▶ TO DO:
[1] From the forum thread on motor dyno readings below, extract the passage starting with "Dyno was set" and going on through "over 75 degrees)", copied word for word.
[2] Extend the forum thread on motor dyno readings below, picking up right after its last line.
— Start of TEXT SECTION —
Erock, for the most part it is accurate. I always look at the 20 and 30 amp steps. The closer the rpms are the less it will struggle in the corner. The max power should come close at 30 amps. Of course the higher the rpms are at both 20 and 30 the better. I've seen motors with high front page #s but because they didn't look good at 20 and 30 amps they didn't run good and motors that ran good looked bad but had the numbers at 20 and 30 amps.


----------



## TnOvalRacer (Apr 17, 2005)

erock1331 said:


> I ran into the same deal with my Robi dyno. They could be 70 watters on a Fantom, but a turd on the Robi. For a flywheel dyno I had to give the robi credit.
> The dyno usually predicted what ran good on the track.


I also got a Robi. Can you share your setup for stock motors for oval use, please !!!! I want to compare my readings later on with your setup. Thanx :thumbsup:


----------



## erock1331 (Apr 1, 2002)

TnOvalRacer said:


> I also got a Robi. Can you share your setup for stock motors for oval use, please !!!! I want to compare my readings later on with your setup. Thanx :thumbsup:


Dyno was set at 7.5v input.
When I had the robi on the main screen I looked at Watts, Max RPM, Max Torque. Then I would also set the preferences so it would calculate the average watts for the 18-26 amp range (this is the number I thought was the most important).

Some benchmark numbers:
Monster motor:
On the main screen:
Max Watts -- 
128+ (75 degrees or less in the room) 
124+ (is a good number if the room you are in is real hot over 75 degrees)
RPM -32,500 (decent) - 34000 (awesome) 
Torque - 78 (decent) - 80+ (awesome)
Average watts (18-26 amps) - 100 (If you can get the number 98 or above it usually rocks on the track)
— End of TEXT SECTION —
— Start of DATASET EXTRACT —
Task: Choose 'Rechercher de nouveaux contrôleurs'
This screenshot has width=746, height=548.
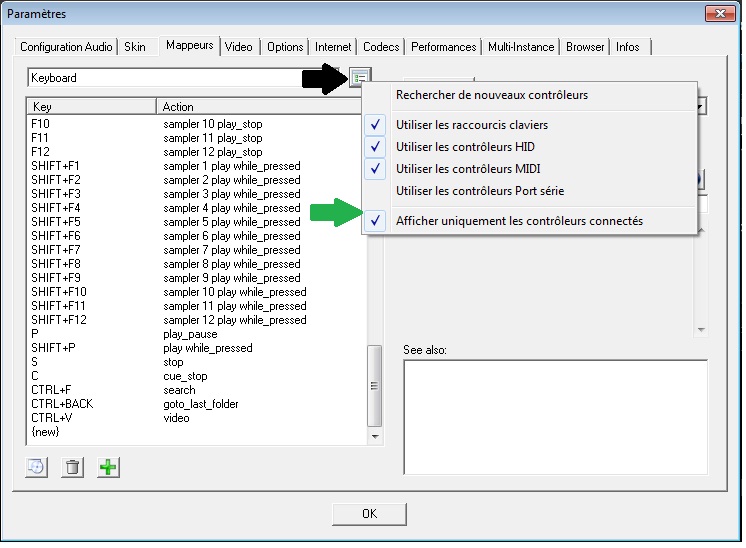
— End of DATASET EXTRACT —
▶ ANSWERS FOR THIS EXERCISE:
[1]
Dyno was set at 7.5v input.
When I had the robi on the main screen I looked at Watts, Max RPM, Max Torque. Then I would also set the preferences so it would calculate the average watts for the 18-26 amp range (this is the number I thought was the most important).

Some benchmark numbers:
Monster motor:
On the main screen:
Max Watts -- 
128+ (75 degrees or less in the room) 
124+ (is a good number if the room you are in is real hot over 75 degrees)

[2]
On the 22 amp step on the bottom table, this is what I used to gear, every 800 diff in RPM was about a tooth:
RPM - 23,500 (decent) - 24,000 (good)

A good Epic Roar Stock motor:
Max Watts - 125-126+
RPM - 33,000+
Torque - 75+
Average Watts (18-26 amps) - 96+
22 amp RPM - 24,000 decent - 25,000 (good)

The reason I sold my dyno was the Epics with lower dyno number's were outperforming my Monsters with higher dyno numbers on the track. Only thing the EPIC's had more of was RPM.


----------



## "Frank Ulbrik" (Oct 21, 2004)

*....*

I always have rip in stock on flat tracks with this amp draw at 2.0 V with a finishline fan.
EPIC=9.3 to 10.5
quad=10.0 to 11.8
:dude:
Another hint for stock= without insane batteries your going nowhere. It sucks but that about sums it up....:thumbsup:


----------



## HookupsXXX4 (Dec 4, 2003)

Hey I just want to put in my .02 cents. The guy I pit with has a dyno, and I use it once in a while. When I do a motor, I check the amp draw with no fan. My motors come out to 9-11 amp draw. That is all I need to know. On the other hand, I am running stock truck, and I know that I will have have to pay to look at dyno numbers this fall for 12th scale. What should I look for?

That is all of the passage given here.